## Exercise prompt
Reproduce, exactly, the lines of the material below from the line containing "Search (455, 1682)" through the line containing "Ecoestic Handtvål 500 ml (50, 633)", with both end lines included and nothing else.

─── Data for analysis

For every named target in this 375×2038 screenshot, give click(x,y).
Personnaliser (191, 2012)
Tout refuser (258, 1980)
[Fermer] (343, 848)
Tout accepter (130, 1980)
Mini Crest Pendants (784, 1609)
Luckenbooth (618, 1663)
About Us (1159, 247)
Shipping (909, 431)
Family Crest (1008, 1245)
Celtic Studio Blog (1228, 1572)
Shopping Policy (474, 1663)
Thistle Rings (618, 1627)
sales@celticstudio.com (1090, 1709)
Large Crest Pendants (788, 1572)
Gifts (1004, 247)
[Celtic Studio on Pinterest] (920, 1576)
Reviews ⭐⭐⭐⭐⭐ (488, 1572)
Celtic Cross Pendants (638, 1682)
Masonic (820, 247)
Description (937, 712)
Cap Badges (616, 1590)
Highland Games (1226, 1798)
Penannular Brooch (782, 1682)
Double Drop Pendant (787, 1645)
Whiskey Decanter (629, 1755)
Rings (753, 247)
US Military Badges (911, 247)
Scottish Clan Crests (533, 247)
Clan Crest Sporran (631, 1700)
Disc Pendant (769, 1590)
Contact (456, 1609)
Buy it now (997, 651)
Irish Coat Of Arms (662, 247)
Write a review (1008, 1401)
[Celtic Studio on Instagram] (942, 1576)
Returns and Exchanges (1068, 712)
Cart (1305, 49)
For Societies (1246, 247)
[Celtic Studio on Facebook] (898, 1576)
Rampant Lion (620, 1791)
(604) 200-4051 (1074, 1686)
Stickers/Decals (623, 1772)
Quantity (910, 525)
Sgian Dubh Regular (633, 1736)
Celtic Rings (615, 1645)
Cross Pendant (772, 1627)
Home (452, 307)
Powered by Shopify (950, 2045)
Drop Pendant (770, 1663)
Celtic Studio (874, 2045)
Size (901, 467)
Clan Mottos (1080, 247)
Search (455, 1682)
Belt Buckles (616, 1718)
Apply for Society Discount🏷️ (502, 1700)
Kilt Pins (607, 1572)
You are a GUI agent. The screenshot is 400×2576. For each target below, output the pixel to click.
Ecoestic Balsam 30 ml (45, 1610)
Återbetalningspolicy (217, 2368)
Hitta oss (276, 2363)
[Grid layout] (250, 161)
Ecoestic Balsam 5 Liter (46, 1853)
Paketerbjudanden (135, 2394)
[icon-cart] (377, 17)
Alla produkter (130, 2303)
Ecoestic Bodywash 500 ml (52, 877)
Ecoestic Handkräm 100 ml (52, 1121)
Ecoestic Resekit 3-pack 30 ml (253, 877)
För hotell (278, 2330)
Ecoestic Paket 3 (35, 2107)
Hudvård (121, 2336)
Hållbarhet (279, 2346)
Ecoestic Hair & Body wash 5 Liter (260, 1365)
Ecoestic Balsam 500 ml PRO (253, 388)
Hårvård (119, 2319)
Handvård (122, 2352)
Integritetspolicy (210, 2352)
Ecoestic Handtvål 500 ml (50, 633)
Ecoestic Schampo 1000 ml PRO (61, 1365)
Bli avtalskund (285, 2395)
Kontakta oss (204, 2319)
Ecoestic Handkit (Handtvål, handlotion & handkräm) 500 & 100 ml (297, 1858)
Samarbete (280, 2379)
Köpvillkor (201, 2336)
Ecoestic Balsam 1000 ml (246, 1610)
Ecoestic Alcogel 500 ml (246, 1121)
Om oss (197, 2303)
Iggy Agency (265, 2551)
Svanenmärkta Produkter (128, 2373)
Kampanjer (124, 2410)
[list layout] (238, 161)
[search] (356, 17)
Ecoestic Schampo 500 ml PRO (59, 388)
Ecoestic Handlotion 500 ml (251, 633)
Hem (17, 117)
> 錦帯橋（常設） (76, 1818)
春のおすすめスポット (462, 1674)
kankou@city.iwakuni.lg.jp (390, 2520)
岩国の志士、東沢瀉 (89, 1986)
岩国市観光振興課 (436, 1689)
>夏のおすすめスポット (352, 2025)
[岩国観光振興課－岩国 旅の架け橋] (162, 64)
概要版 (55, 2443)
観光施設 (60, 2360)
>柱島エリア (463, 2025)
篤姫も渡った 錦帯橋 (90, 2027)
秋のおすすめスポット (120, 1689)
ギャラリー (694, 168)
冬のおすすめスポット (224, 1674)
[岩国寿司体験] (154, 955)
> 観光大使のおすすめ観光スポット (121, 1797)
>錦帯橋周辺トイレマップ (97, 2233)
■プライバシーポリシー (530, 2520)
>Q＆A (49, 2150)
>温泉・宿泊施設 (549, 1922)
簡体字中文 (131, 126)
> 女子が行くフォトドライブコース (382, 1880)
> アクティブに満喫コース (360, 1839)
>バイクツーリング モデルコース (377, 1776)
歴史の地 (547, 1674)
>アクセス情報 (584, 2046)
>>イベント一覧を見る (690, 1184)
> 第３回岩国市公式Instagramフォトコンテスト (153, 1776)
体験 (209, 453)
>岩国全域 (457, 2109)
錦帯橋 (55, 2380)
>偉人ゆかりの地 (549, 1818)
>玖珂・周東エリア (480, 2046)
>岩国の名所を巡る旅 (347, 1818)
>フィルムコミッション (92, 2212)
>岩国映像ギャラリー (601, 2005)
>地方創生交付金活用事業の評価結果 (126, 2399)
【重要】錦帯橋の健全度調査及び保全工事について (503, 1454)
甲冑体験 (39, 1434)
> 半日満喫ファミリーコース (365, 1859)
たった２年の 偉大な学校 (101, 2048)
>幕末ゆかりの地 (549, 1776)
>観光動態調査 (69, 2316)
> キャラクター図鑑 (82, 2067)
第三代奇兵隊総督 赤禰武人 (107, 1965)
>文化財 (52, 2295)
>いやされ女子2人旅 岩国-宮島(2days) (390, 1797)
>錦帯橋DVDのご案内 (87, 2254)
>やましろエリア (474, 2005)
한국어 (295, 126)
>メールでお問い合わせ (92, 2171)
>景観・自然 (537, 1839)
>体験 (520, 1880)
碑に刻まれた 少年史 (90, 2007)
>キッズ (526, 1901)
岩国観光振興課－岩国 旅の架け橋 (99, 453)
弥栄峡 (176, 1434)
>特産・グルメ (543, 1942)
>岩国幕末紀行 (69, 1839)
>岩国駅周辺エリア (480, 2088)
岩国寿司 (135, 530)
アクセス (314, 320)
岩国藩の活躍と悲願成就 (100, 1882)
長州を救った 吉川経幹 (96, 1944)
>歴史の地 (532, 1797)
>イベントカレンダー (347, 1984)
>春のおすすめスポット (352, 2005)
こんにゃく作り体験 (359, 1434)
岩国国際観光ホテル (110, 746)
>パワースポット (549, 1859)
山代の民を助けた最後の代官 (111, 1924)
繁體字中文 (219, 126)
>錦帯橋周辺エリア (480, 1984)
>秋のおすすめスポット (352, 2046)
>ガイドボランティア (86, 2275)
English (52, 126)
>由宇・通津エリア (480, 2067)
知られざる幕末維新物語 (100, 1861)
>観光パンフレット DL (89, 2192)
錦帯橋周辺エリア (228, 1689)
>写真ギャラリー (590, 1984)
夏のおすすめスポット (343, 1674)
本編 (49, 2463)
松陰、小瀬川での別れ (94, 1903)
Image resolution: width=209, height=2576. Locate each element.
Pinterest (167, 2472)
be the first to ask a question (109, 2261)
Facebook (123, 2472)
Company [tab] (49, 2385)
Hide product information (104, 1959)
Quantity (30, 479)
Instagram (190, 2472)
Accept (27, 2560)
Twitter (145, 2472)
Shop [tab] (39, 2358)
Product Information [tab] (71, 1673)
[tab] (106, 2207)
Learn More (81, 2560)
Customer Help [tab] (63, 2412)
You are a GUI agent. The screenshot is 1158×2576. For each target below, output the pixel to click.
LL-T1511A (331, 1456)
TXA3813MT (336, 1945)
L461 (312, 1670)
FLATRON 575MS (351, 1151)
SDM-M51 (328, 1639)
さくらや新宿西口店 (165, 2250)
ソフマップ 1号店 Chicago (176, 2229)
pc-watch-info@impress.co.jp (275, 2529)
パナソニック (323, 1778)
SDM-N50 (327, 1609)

──────

## Finished exercise
Search (455, 1682)
Belt Buckles (616, 1718)
Apply for Society Discount🏷️ (502, 1700)
Kilt Pins (607, 1572)
You are a GUI agent. The screenshot is 400×2576. For each target below, output the pixel to click.
Ecoestic Balsam 30 ml (45, 1610)
Återbetalningspolicy (217, 2368)
Hitta oss (276, 2363)
[Grid layout] (250, 161)
Ecoestic Balsam 5 Liter (46, 1853)
Paketerbjudanden (135, 2394)
[icon-cart] (377, 17)
Alla produkter (130, 2303)
Ecoestic Bodywash 500 ml (52, 877)
Ecoestic Handkräm 100 ml (52, 1121)
Ecoestic Resekit 3-pack 30 ml (253, 877)
För hotell (278, 2330)
Ecoestic Paket 3 (35, 2107)
Hudvård (121, 2336)
Hållbarhet (279, 2346)
Ecoestic Hair & Body wash 5 Liter (260, 1365)
Ecoestic Balsam 500 ml PRO (253, 388)
Hårvård (119, 2319)
Handvård (122, 2352)
Integritetspolicy (210, 2352)
Ecoestic Handtvål 500 ml (50, 633)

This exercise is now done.